● **YOUR INSTRUCTIONS**: Please write out exactly the line containing "Expand the 大小分配方案 相同大小 dropdown" below and every line after it, through the last one, but leave out any pictures.

● **INPUT**:
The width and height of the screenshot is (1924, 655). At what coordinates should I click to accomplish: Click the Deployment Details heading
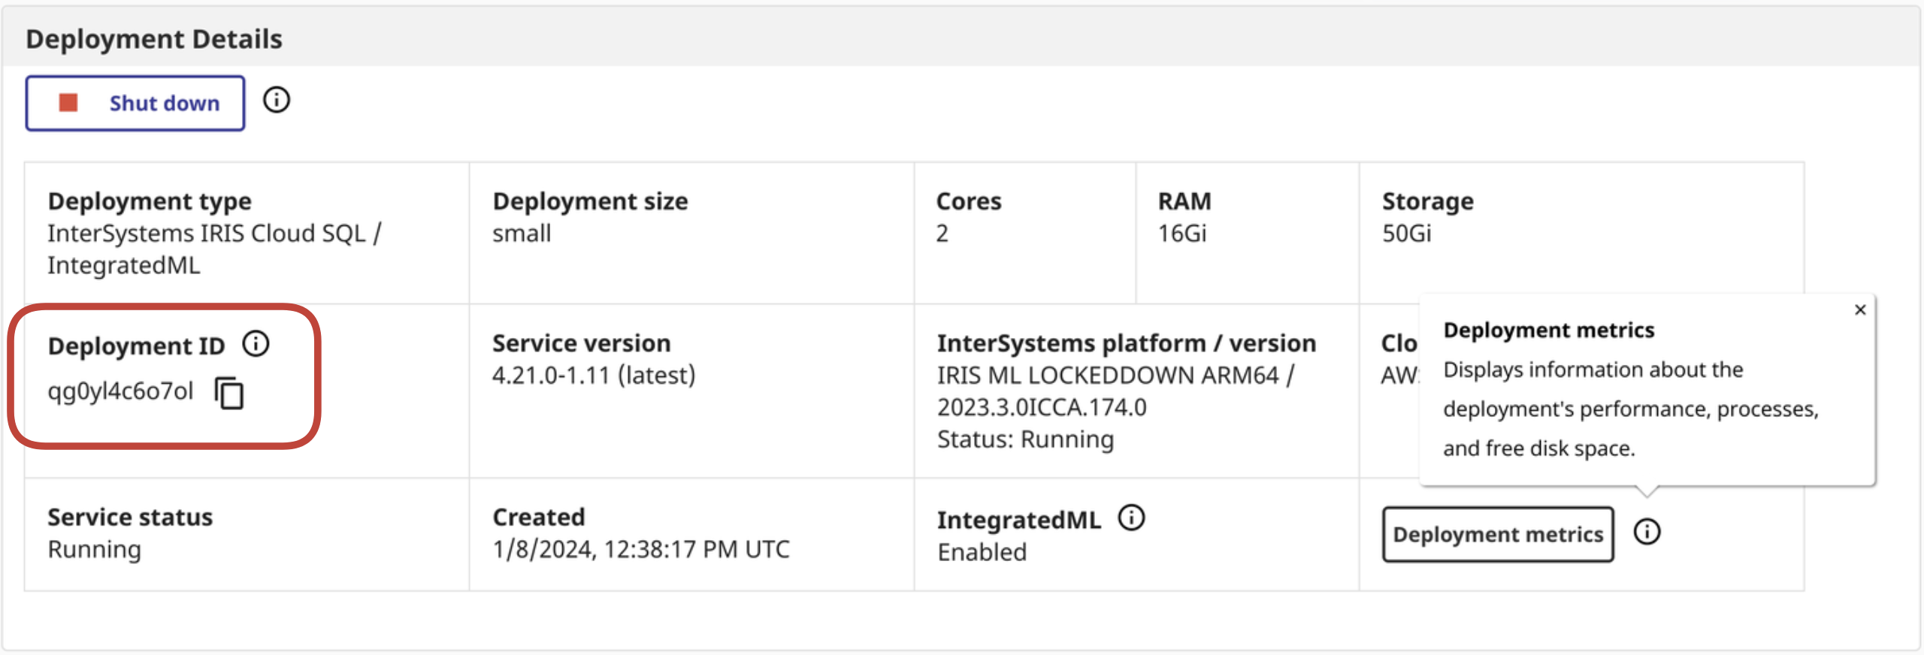coord(154,39)
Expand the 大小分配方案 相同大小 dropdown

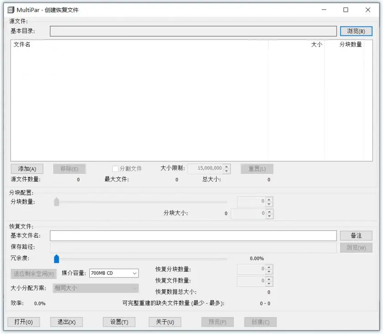[96, 288]
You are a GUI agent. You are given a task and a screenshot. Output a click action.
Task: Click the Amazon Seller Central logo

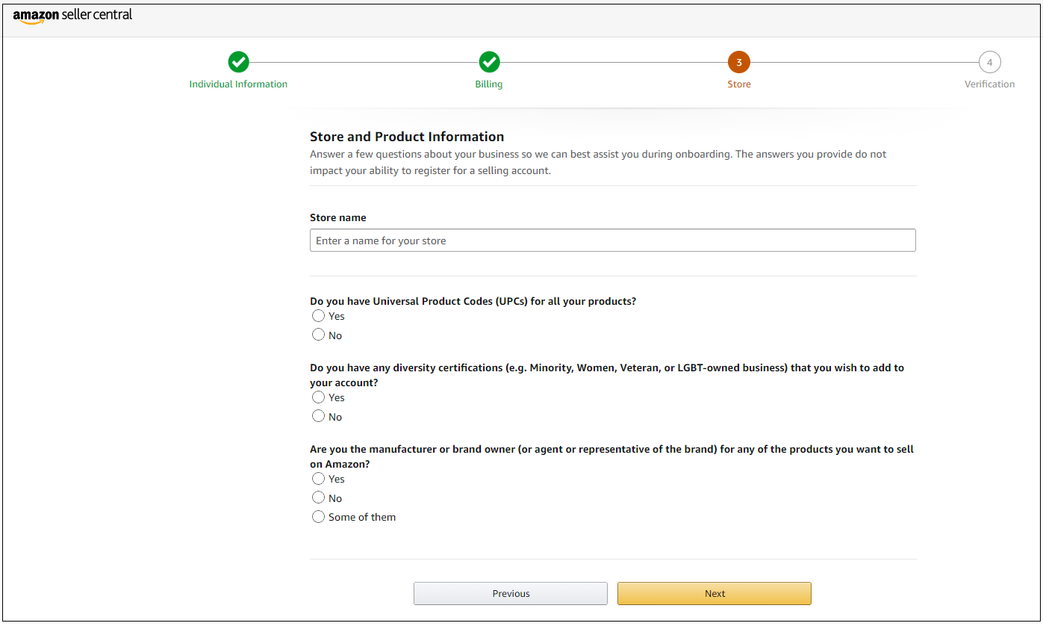72,16
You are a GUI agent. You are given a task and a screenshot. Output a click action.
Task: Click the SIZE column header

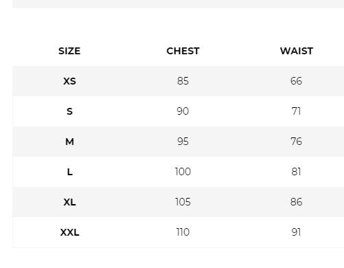(69, 51)
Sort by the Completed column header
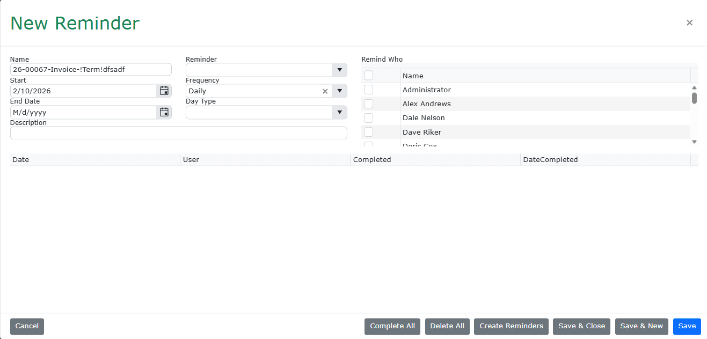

● **ANSWER BOX**:
Expand the 大小分配方案 相同大小 dropdown

[96, 288]
You are a GUI agent. You are given a task and a screenshot. Output a click action.
Task: Click the Amazon Seller Central logo

72,16
You are a GUI agent. You are given a task and a screenshot. Output a click action.
Task: Click the SIZE column header

(69, 51)
Sort by the Completed column header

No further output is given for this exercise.